2026-05-27

Informe energético

Por qué la energía se convierte en la gran generadora de dólares de la Argentina

El sector energético argentino consolidó en abril de 2026 una nueva etapa de expansión, impulsada principalmente por el crecimiento de la producción no convencional en Vaca Muerta, el aumento de las exportaciones y la mejora del saldo comercial energético.

Así surge del último Informe de Tendencias Energéticas elaborado por el Instituto Argentino de la Energía General Mosconi, que muestra un escenario de fuerte dinamismo para el petróleo, recuperación parcial del gas y avance sostenido de las energías renovables.

La producción de petróleo registró en abril un crecimiento interanual del 18,7% y acumuló una suba del 15,3% en los últimos doce meses, alcanzando un nuevo récord histórico.

El informe atribuye este desempeño al fuerte avance del segmento no convencional, que ya representa el 70% del total producido en el país y creció 38,7% interanual.

El motor de esa expansión continúa siendo la cuenca neuquina y, especialmente, Vaca Muerta, donde la producción petrolera aumentó 39,5% frente al mismo mes del año pasado y 32,2% en la comparación acumulada anual. La formación concentra actualmente el 68% del petróleo producido en la Argentina y el 57% del gas natural.

Dentro del shale oil, YPF mantuvo el liderazgo con el 53% de la producción total de Vaca Muerta y un crecimiento interanual del 37,2%. El avance de la producción no convencional compensó la caída del segmento convencional, que retrocedió 10,7% interanual.

En el caso del gas natural, el informe muestra una recuperación moderada respecto de los primeros meses del año. La producción creció 2,8% interanual en abril y acumuló una mejora de 0,4% en los últimos doce meses. El segmento no convencional volvió a sostener el crecimiento, con un alza de 12,4%, impulsado principalmente por el shale gas, que avanzó 19,7%.

La cuenca neuquina volvió a explicar gran parte de la mejora, con un incremento del 9,6% interanual en la producción gasífera. En contraste, el gas convencional cayó 12,7%, mientras que el tight gas registró una baja del 20,9%, reflejando el desplazamiento gradual de la producción tradicional frente al desarrollo no convencional.

El informe también destacó el crecimiento de la demanda eléctrica.
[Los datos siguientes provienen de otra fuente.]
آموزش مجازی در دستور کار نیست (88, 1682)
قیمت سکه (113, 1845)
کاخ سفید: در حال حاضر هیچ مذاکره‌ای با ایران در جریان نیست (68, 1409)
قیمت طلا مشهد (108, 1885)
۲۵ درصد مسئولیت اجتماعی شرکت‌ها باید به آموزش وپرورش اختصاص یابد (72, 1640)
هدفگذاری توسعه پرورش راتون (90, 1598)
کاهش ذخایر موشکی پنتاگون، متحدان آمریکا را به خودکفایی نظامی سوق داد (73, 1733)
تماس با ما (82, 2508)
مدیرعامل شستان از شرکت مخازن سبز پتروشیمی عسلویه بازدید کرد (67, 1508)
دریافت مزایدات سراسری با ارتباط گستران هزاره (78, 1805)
En abril aumentó 7,7% interanual y acumuló una leve mejora de 0,2% en doce meses. El consumo residencial avanzó 11,1% y el industrial 11,9%, lo que muestra una recuperación parcial de la actividad económica y del consumo energético productivo.
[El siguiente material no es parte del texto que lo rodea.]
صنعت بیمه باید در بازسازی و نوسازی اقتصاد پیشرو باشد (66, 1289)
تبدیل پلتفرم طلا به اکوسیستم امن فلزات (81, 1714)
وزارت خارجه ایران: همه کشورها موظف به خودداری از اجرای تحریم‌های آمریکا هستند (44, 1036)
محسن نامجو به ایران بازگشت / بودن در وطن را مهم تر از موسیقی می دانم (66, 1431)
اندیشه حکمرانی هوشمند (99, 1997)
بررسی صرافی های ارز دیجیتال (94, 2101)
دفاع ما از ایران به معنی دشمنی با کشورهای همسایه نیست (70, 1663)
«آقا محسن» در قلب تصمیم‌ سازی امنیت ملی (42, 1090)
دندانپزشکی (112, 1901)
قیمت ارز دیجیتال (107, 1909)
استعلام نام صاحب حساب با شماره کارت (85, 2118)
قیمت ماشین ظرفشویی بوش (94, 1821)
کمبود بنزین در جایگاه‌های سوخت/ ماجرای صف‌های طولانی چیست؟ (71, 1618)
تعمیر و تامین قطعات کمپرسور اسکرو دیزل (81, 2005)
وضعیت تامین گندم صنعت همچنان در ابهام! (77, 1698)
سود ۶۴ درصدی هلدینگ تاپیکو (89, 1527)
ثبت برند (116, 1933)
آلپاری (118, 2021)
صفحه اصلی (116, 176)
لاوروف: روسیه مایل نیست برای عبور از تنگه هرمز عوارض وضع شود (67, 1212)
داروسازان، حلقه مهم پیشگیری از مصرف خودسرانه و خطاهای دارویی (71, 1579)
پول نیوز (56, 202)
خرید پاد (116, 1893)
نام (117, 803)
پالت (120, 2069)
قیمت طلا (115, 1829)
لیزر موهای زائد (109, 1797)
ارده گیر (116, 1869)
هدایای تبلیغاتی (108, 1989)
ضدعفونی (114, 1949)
En paralelo, las energías renovables continuaron ampliando su participación dentro del sistema eléctrico argentino. La generación renovable creció 17,3% en los últimos doce meses y ya representa el 20% del mix de generación nacional, consolidando su expansión dentro de la matriz energética.

Otro de los datos destacados del relevamiento fue la fuerte mejora del comercio exterior energético. Abril cerró con un superávit de US$ 1.402 millones, un 151,4% superior al registrado un año antes.

Las exportaciones energéticas crecieron 85,9% interanual gracias tanto a mejores precios internacionales como al incremento de los volúmenes exportados, mientras que las importaciones cayeron 45,4%.

En términos acumulados, las exportaciones de petróleo crecieron 35,6% en los últimos doce meses y las de gas aumentaron 19,7%, fortaleciendo el aporte del sector energético a la generación de divisas para la economía argentina.

Sin embargo, algunos indicadores mostraron señales mixtas. Las ventas de combustibles líquidos retrocedieron 6,9% interanual en abril, afectadas principalmente por la caída del gasoil común y de las naftas súper. También disminuyó el gas entregado por redes, con una baja de 4,9% interanual.

En el segmento de biocombustibles, el bioetanol mantuvo una evolución positiva, con una producción que creció 6,4% interanual. El biodiesel, en cambio, mostró un escenario más complejo: la producción cayó 2,4%, aunque el aumento de las ventas internas compensó parcialmente el desplome de las exportaciones.

El informe del IAE Mosconi refleja así una tendencia cada vez más marcada: el sector energético argentino profundiza su transformación alrededor de Vaca Muerta, el crecimiento exportador y el avance del shale, mientras la discusión comienza a desplazarse hacia cómo sostener infraestructura, inversiones y demanda para consolidar ese nuevo ciclo energético.